The CLI accepts csv files and also accomodates database calls defined in Configuration files.

![](_static/CLI_input.jpg)

#### `score`
By default, Aequitas CLI assumes the `score` column is a binary decision (0 or 1). Alternatively, the `score` column can contain the score (e.g. the output from a logistic regression applied to the data). In this case, the user sets a threshold to determine the binary decision. See [configurations](./config.html) for more on thresholds.

#### `label_value`

As with the webapp, this is the ground truth value of a binary decision. The data must be binary 0 or 1.

#### attributes e.g. `race`, `sex`, `age`,`income`

Group columns can be categorical or continuous. If categorical, Aequitas will produce crosstabs with bias metrics for each group_level. If continuous, Aequitas will first bin the data into quartiles.

#### `model_id`

`model_id` is an identifier tied to the output of a specific model. With a `model_id` column you can test the bias of multiple models at once.

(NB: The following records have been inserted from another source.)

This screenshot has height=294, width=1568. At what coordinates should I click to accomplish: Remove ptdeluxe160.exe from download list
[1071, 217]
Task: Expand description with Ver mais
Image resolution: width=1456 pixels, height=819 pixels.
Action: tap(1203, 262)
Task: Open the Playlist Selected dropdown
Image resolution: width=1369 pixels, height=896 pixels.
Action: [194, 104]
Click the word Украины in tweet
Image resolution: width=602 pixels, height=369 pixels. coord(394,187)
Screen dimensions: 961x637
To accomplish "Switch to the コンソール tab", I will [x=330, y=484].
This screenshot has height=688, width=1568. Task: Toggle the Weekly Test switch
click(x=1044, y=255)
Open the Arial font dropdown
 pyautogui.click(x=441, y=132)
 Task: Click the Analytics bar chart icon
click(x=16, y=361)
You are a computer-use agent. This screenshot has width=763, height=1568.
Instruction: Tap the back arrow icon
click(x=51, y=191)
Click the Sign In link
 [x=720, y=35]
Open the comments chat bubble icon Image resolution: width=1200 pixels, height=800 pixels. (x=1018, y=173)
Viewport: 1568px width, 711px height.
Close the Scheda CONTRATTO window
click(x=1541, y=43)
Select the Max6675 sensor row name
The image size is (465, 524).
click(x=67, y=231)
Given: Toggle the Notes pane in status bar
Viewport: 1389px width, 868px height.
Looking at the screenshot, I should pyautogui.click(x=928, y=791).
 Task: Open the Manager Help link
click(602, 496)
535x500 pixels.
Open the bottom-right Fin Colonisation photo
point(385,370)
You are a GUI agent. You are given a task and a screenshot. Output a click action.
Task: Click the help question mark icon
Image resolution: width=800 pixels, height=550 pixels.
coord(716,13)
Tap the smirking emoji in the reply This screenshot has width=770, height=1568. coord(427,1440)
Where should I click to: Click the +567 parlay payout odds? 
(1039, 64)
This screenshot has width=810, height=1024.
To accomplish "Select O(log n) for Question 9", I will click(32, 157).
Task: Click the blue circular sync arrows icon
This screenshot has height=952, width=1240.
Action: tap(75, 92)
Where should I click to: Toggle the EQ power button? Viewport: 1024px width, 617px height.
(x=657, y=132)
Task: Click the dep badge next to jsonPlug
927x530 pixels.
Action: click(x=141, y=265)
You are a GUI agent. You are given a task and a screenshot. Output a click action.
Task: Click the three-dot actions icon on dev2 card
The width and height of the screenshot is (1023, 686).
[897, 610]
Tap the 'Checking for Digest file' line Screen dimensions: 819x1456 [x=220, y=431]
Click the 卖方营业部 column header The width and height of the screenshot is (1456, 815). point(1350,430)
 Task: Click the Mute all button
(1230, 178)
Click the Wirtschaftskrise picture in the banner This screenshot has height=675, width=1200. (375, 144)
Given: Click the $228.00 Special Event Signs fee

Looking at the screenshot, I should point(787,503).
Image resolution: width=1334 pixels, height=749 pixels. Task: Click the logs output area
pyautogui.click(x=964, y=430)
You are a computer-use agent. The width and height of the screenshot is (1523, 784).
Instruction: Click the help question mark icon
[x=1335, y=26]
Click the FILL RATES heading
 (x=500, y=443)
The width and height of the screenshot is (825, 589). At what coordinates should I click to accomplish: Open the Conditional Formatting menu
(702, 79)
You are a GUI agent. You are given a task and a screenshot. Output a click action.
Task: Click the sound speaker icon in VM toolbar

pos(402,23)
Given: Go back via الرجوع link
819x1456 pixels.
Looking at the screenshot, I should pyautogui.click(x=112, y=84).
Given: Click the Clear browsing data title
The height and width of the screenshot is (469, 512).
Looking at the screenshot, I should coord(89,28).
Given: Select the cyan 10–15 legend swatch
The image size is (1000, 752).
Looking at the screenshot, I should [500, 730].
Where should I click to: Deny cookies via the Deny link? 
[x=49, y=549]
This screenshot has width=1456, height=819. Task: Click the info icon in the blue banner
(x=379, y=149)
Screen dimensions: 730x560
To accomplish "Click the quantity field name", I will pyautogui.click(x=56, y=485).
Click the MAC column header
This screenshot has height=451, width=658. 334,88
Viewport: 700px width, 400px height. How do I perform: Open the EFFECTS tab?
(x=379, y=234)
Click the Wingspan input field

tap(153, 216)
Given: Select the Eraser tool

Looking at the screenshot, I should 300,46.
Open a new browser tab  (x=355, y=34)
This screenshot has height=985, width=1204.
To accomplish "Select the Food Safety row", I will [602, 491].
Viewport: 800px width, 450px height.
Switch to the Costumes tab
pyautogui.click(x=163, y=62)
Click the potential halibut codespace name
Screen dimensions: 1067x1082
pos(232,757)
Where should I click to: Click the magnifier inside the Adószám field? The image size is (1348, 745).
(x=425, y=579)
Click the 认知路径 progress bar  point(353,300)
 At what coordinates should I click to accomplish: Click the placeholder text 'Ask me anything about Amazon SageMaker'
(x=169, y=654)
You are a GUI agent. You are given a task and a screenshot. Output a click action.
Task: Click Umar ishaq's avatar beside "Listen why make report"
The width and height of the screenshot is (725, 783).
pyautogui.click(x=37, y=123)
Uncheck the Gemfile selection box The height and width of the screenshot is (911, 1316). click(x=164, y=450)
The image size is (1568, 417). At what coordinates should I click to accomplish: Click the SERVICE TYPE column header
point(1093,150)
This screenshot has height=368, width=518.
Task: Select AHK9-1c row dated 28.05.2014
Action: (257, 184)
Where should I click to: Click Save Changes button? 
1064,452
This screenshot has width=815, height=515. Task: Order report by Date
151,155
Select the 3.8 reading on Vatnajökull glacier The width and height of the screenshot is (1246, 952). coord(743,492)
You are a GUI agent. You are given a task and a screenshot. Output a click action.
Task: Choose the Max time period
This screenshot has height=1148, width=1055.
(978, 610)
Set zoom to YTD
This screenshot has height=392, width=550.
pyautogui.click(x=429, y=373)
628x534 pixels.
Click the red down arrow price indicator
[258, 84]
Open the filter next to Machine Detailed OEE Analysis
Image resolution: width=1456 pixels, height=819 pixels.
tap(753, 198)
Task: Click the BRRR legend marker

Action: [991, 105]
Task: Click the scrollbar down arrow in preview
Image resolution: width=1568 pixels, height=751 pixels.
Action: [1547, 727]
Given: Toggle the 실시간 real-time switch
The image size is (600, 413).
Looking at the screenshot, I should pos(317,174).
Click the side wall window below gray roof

This feature is available using the CLI or the Python package.


#### Reserved column names:

* `id`
* `model_id`
* `entity_id`
* `rank_abs`
* `rank_pct`

<a id='python_input'></a>

### Input data for Python package

Python input data can be handled identically to CLI by using `preprocess_input_df()`. Otherwise, you must discretize continuous attribute columns prior to passing the data to `Group().get_crosstabs()`.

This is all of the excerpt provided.